__WHAT YOU WILL DO__
Please repeat, precisely as written, only the lines from the one containing "You are a GUI" through the last line of the records below, pictures omitted.
────────────────────
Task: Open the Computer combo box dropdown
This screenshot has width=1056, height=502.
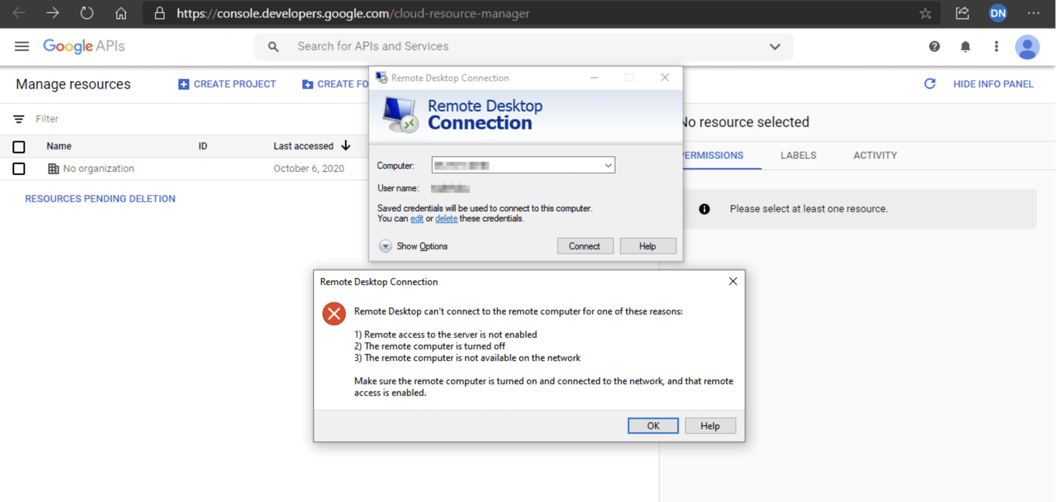Action: tap(608, 165)
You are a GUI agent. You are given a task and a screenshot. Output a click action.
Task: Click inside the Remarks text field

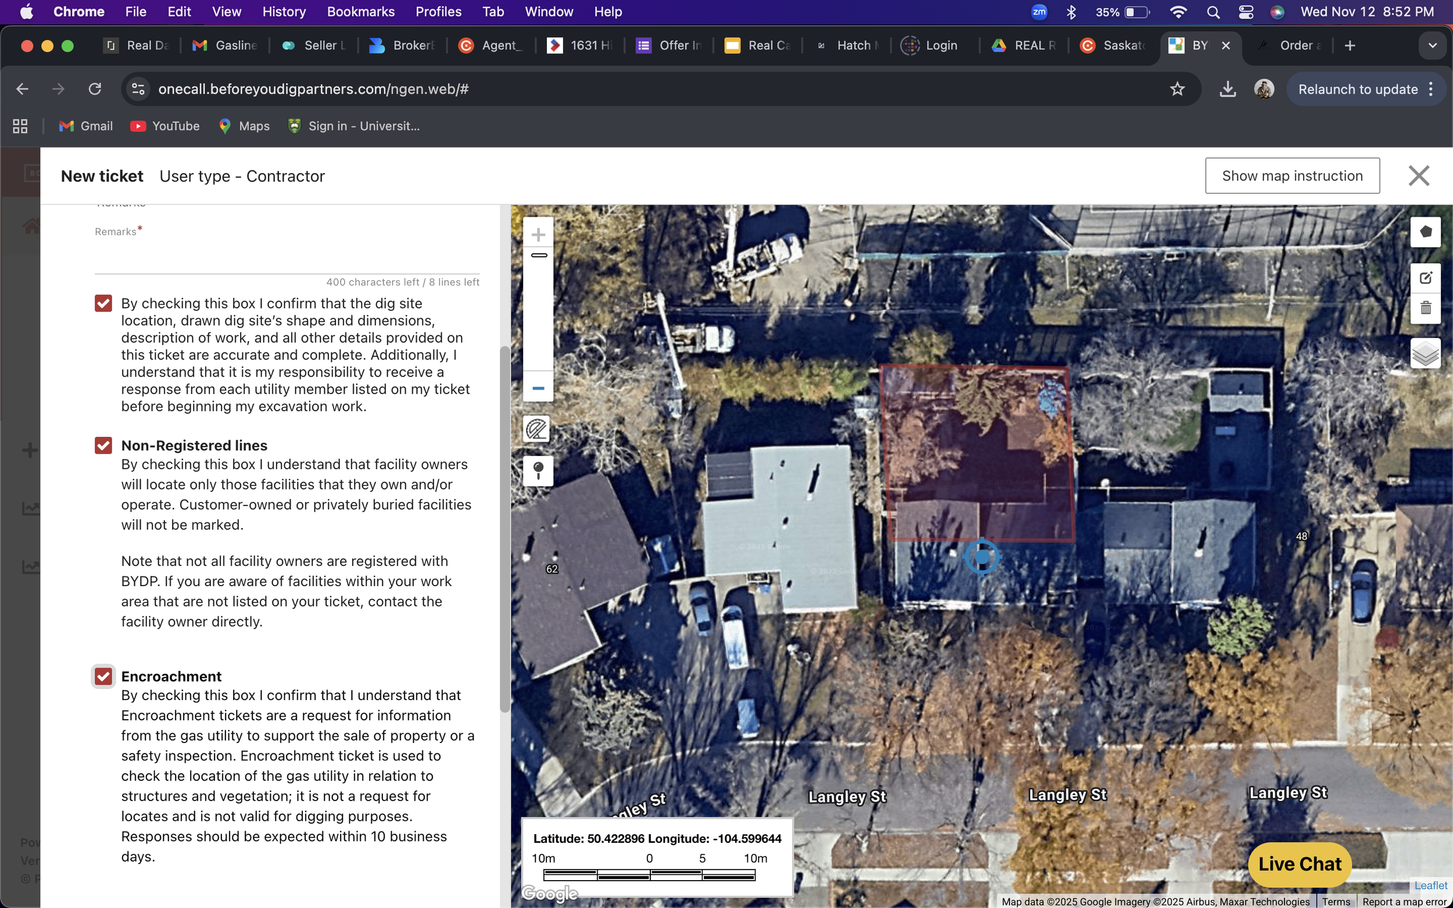[x=287, y=259]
────────────────────
__FINISHED TASK__
You are a GUI agent. You are given a task and a screenshot. Output a click action.
Task: Click inside the Remarks text field

[x=287, y=259]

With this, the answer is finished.